Problem — Would you retype, word for word, the line with "Given: Open the" and each line after it to the end of the entries below, leaving the pictures out?

Saved data entries
BEGIN

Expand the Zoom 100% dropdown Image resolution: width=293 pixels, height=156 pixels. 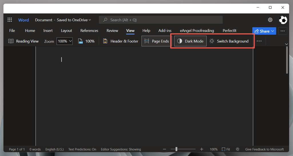[x=65, y=41]
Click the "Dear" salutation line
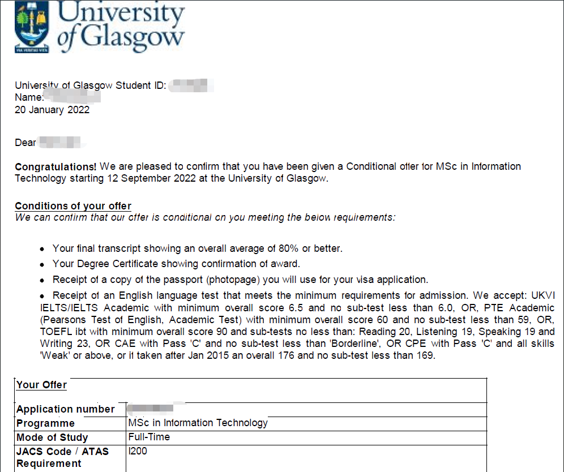564x472 pixels. coord(25,143)
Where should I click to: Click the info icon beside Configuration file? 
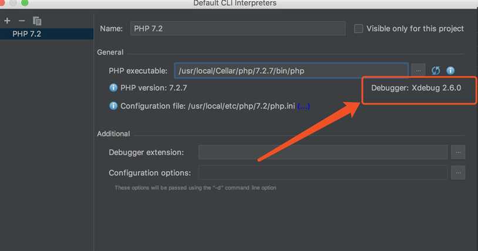click(x=113, y=106)
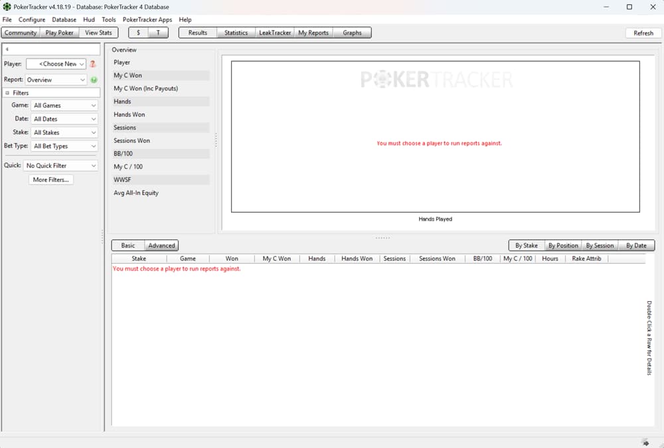Open the More Filters dialog
Viewport: 664px width, 448px height.
[50, 179]
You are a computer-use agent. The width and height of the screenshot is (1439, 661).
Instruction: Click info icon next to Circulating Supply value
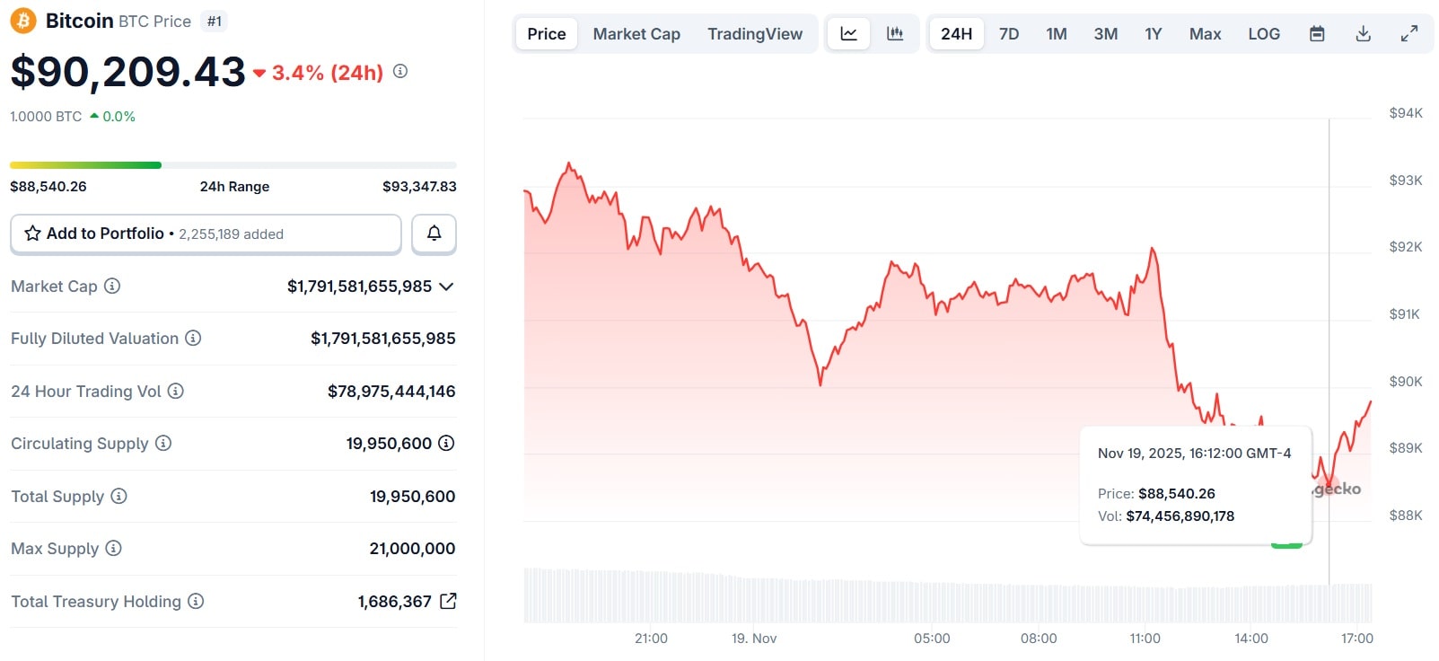446,443
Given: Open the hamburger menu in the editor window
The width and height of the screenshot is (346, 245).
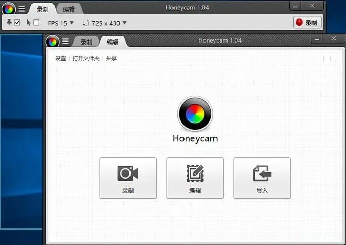Looking at the screenshot, I should coord(66,42).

END

Written response —
Given: Open the hamburger menu in the editor window
The width and height of the screenshot is (346, 245).
Looking at the screenshot, I should coord(66,42).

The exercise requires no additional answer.